Exercise description> Please retype every entry below, keeping it exactly the same.

Entries shown>
*-*-*

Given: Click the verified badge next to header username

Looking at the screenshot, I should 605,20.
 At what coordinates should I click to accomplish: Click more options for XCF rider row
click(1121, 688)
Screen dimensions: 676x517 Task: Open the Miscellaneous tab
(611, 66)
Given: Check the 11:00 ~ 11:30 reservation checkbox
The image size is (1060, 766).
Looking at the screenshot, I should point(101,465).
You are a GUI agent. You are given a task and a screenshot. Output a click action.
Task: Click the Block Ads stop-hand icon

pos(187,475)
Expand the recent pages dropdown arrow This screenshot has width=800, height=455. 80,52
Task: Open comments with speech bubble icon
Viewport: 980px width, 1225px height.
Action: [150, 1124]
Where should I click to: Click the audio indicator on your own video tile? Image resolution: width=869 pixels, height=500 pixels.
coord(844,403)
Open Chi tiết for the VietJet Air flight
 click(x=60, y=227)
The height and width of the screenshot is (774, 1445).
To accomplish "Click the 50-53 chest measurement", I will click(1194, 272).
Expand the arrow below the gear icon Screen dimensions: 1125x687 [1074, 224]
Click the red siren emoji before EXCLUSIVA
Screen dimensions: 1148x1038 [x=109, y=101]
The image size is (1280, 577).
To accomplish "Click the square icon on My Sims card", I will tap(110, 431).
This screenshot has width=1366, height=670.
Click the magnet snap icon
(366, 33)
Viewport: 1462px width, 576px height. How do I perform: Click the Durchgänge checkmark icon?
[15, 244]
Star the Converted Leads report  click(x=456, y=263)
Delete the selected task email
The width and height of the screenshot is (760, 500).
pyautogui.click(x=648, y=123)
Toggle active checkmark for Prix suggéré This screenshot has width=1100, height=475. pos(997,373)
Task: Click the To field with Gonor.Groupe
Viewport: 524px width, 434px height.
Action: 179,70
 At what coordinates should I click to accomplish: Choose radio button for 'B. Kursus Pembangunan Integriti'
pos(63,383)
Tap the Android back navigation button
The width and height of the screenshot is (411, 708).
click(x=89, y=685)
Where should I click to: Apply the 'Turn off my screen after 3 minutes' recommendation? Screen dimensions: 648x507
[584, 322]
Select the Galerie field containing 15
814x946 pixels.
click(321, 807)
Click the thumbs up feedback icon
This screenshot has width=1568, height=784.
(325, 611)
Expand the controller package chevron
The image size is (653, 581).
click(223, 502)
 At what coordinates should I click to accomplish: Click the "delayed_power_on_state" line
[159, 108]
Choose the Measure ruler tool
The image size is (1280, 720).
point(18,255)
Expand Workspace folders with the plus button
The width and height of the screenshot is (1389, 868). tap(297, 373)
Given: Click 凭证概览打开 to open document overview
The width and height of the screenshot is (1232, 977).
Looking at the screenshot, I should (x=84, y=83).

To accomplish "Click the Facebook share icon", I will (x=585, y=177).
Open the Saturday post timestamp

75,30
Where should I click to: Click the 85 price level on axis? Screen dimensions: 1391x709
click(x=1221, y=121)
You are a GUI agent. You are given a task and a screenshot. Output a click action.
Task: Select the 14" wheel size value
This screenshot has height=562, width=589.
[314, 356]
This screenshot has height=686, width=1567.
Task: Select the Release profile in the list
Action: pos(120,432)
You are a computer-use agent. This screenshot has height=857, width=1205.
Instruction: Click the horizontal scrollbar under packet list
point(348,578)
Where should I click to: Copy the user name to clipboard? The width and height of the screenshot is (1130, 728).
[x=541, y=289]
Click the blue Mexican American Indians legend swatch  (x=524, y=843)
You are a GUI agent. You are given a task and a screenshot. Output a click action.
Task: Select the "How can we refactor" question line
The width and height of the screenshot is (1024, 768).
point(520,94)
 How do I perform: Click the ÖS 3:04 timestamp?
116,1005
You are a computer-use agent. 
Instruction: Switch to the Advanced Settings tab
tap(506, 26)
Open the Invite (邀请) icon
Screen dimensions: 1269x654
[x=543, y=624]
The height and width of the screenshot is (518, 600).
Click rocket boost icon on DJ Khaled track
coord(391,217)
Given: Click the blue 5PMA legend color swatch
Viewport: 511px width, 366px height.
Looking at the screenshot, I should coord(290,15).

*-*-*

Response area>
Given: Click the verified badge next to header username

Looking at the screenshot, I should 605,20.
 At what coordinates should I click to accomplish: Click more options for XCF rider row
click(1121, 688)
Screen dimensions: 676x517 Task: Open the Miscellaneous tab
(611, 66)
Given: Check the 11:00 ~ 11:30 reservation checkbox
The image size is (1060, 766).
Looking at the screenshot, I should point(101,465).
You are a GUI agent. You are given a task and a screenshot. Output a click action.
Task: Click the Block Ads stop-hand icon

pos(187,475)
Expand the recent pages dropdown arrow This screenshot has width=800, height=455. 80,52
Task: Open comments with speech bubble icon
Viewport: 980px width, 1225px height.
Action: [150, 1124]
Where should I click to: Click the audio indicator on your own video tile? Image resolution: width=869 pixels, height=500 pixels.
coord(844,403)
Open Chi tiết for the VietJet Air flight
 click(x=60, y=227)
The height and width of the screenshot is (774, 1445).
To accomplish "Click the 50-53 chest measurement", I will click(1194, 272).
Expand the arrow below the gear icon Screen dimensions: 1125x687 [1074, 224]
Click the red siren emoji before EXCLUSIVA
Screen dimensions: 1148x1038 [x=109, y=101]
The image size is (1280, 577).
To accomplish "Click the square icon on My Sims card", I will tap(110, 431).
This screenshot has width=1366, height=670.
Click the magnet snap icon
(366, 33)
Viewport: 1462px width, 576px height. How do I perform: Click the Durchgänge checkmark icon?
[15, 244]
Star the Converted Leads report  click(x=456, y=263)
Delete the selected task email
The width and height of the screenshot is (760, 500).
pyautogui.click(x=648, y=123)
Toggle active checkmark for Prix suggéré This screenshot has width=1100, height=475. pos(997,373)
Task: Click the To field with Gonor.Groupe
Viewport: 524px width, 434px height.
Action: 179,70
 At what coordinates should I click to accomplish: Choose radio button for 'B. Kursus Pembangunan Integriti'
pos(63,383)
Tap the Android back navigation button
The width and height of the screenshot is (411, 708).
click(x=89, y=685)
Where should I click to: Apply the 'Turn off my screen after 3 minutes' recommendation? Screen dimensions: 648x507
[584, 322]
Select the Galerie field containing 15
814x946 pixels.
click(321, 807)
Click the thumbs up feedback icon
This screenshot has width=1568, height=784.
(325, 611)
Expand the controller package chevron
The image size is (653, 581).
click(223, 502)
 At what coordinates should I click to accomplish: Click the "delayed_power_on_state" line
[159, 108]
Choose the Measure ruler tool
The image size is (1280, 720).
point(18,255)
Expand Workspace folders with the plus button
The width and height of the screenshot is (1389, 868). tap(297, 373)
Given: Click 凭证概览打开 to open document overview
The width and height of the screenshot is (1232, 977).
Looking at the screenshot, I should (x=84, y=83).

To accomplish "Click the Facebook share icon", I will (x=585, y=177).
Open the Saturday post timestamp

75,30
Where should I click to: Click the 85 price level on axis? Screen dimensions: 1391x709
click(x=1221, y=121)
You are a GUI agent. You are given a task and a screenshot. Output a click action.
Task: Select the 14" wheel size value
This screenshot has height=562, width=589.
[314, 356]
This screenshot has height=686, width=1567.
Task: Select the Release profile in the list
Action: pos(120,432)
You are a computer-use agent. This screenshot has height=857, width=1205.
Instruction: Click the horizontal scrollbar under packet list
point(348,578)
Where should I click to: Copy the user name to clipboard? The width and height of the screenshot is (1130, 728).
[x=541, y=289]
Click the blue Mexican American Indians legend swatch  (x=524, y=843)
You are a GUI agent. You are given a task and a screenshot. Output a click action.
Task: Select the "How can we refactor" question line
The width and height of the screenshot is (1024, 768).
point(520,94)
 How do I perform: Click the ÖS 3:04 timestamp?
116,1005
You are a computer-use agent. 
Instruction: Switch to the Advanced Settings tab
tap(506, 26)
Open the Invite (邀请) icon
Screen dimensions: 1269x654
[x=543, y=624]
The height and width of the screenshot is (518, 600).
Click rocket boost icon on DJ Khaled track
coord(391,217)
Given: Click the blue 5PMA legend color swatch
Viewport: 511px width, 366px height.
Looking at the screenshot, I should coord(290,15).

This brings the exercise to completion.